#### Excerpted data

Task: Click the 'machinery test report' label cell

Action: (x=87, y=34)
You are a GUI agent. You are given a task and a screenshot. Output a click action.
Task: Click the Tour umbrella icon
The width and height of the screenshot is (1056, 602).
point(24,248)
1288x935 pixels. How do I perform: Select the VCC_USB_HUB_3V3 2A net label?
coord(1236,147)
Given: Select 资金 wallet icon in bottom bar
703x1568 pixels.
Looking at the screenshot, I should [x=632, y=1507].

#### Exercise
Pick out, from the lines above, every one that contains the string "icon".

#### Exercise output
Task: Click the Tour umbrella icon
Given: Select 资金 wallet icon in bottom bar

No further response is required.